More good news is that most heuristics continue to maintain above-chance performance (above 50%) even with 8 additional random cues. They are champions of picking out signals amidst the noise!
Discussion
I think ttbModel does badly because it puts so much emphasis on the first discriminating high-validity cue. But with random data, we will generate some cues that appear to have a validity well above 75%, and ttb will incorrectly rely on those, ignoring the rest.

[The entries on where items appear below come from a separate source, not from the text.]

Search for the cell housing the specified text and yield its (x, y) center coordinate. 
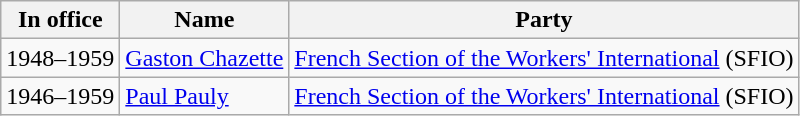
Gaston Chazette (204, 58)
Name (204, 20)
Paul Pauly (204, 96)
1946–1959 (60, 96)
1948–1959 (60, 58)
Party (544, 20)
In office (60, 20)
Determine the [x, y] coordinate at the center of the cell enclosing the given text.  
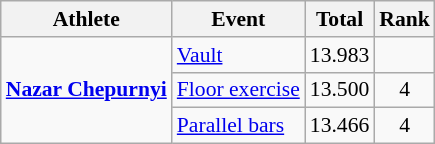
Nazar Chepurnyi [86, 90]
13.466 [340, 126]
Floor exercise [238, 90]
Vault [238, 55]
13.500 [340, 90]
Total [340, 19]
Event [238, 19]
13.983 [340, 55]
Athlete [86, 19]
Rank [404, 19]
Parallel bars [238, 126]
Locate the cell with the specified text and output its [X, Y] center coordinate. 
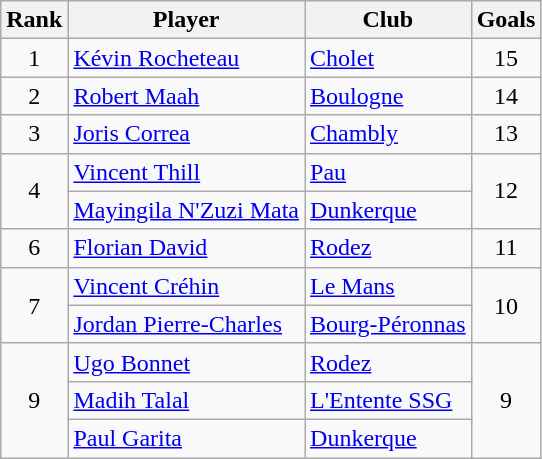
11 [506, 248]
Player [186, 20]
Boulogne [388, 96]
Kévin Rocheteau [186, 58]
Pau [388, 172]
Florian David [186, 248]
Jordan Pierre-Charles [186, 324]
Mayingila N'Zuzi Mata [186, 210]
Madih Talal [186, 400]
1 [34, 58]
2 [34, 96]
Bourg-Péronnas [388, 324]
Vincent Thill [186, 172]
12 [506, 191]
Rank [34, 20]
4 [34, 191]
Robert Maah [186, 96]
3 [34, 134]
Chambly [388, 134]
Paul Garita [186, 438]
10 [506, 305]
7 [34, 305]
Ugo Bonnet [186, 362]
Club [388, 20]
6 [34, 248]
Vincent Créhin [186, 286]
14 [506, 96]
Goals [506, 20]
Le Mans [388, 286]
Cholet [388, 58]
Joris Correa [186, 134]
L'Entente SSG [388, 400]
13 [506, 134]
15 [506, 58]
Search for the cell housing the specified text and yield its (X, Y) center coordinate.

In contrast, models like dawesModel– unit linear, so every cue’s weight is +1 or -1– and franklinModel– where cue weights are their cue validities except validities below 0.5 are reversed– let the noise of additional cues cancel each other out. For example, for dawesModel, if there are 100 random cues, 50 of them are likely to get +1 weights and 50 are likely to get -1 weights. In fact, the more random cues are added, the more likely they are to cancel out! Unfortunately, the weight of the one signal cue becomes a smaller percentage of the total weight, and its signal eventually gets lost anyway.
But if there were multiple signal cues– e.g. if 10% of the added cues were signal cues rather than noise cues– then dawesModel could maintain its good performance with 100’s of extra cues. In contrast, ttb would increasingly choose cues which seemed to have a validity of 1.0 but were actually pure noise cues.